### Given request:
Pull out every line of the rows below that contains the string "selection", matching its case exactly.
::: Records supplied :::
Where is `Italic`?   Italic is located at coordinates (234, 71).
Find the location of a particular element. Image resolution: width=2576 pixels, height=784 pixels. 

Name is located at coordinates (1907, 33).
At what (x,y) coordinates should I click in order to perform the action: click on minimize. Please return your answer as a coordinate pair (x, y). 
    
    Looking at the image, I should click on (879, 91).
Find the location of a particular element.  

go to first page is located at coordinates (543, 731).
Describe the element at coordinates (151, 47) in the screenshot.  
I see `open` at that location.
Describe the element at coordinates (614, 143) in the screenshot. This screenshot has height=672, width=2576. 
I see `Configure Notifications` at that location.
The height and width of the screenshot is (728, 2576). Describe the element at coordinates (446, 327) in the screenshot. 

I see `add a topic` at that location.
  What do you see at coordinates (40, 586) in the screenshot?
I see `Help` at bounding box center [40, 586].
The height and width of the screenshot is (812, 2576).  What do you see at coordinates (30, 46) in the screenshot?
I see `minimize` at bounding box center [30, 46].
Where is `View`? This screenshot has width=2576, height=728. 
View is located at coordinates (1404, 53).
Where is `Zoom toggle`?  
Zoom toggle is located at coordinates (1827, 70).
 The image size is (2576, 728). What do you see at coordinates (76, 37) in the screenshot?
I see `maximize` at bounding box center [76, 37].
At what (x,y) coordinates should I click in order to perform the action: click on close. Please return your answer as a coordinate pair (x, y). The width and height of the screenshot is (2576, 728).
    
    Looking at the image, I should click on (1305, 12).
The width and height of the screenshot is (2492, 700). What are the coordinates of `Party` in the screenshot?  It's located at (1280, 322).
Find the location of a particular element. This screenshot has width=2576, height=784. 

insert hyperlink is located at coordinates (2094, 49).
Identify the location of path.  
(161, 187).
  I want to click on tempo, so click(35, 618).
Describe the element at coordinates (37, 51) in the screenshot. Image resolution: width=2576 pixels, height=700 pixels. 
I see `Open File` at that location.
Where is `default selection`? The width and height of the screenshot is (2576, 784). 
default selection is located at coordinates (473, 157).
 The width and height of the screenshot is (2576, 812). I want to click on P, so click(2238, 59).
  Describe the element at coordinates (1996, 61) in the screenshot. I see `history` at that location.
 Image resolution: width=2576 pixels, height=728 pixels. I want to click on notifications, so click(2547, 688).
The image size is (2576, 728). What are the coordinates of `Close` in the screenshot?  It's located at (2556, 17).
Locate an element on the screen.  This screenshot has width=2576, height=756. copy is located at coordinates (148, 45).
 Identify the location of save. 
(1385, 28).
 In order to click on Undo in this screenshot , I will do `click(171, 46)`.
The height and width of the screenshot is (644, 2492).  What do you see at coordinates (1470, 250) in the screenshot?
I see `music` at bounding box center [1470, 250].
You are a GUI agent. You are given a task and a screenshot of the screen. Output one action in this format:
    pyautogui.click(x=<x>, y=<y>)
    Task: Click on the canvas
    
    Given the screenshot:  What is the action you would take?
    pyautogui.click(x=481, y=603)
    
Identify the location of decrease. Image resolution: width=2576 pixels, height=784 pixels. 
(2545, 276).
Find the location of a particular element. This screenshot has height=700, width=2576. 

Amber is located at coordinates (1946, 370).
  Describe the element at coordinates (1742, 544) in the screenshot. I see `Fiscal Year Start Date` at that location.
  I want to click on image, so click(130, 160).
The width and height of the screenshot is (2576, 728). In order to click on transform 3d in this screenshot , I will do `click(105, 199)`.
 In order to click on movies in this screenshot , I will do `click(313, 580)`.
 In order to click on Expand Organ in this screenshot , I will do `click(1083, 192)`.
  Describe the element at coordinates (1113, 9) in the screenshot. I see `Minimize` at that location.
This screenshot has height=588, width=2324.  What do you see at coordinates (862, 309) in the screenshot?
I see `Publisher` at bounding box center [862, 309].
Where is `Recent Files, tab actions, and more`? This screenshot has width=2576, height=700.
:::
### Result:
Where is `default selection`? The width and height of the screenshot is (2576, 784). 
default selection is located at coordinates (473, 157).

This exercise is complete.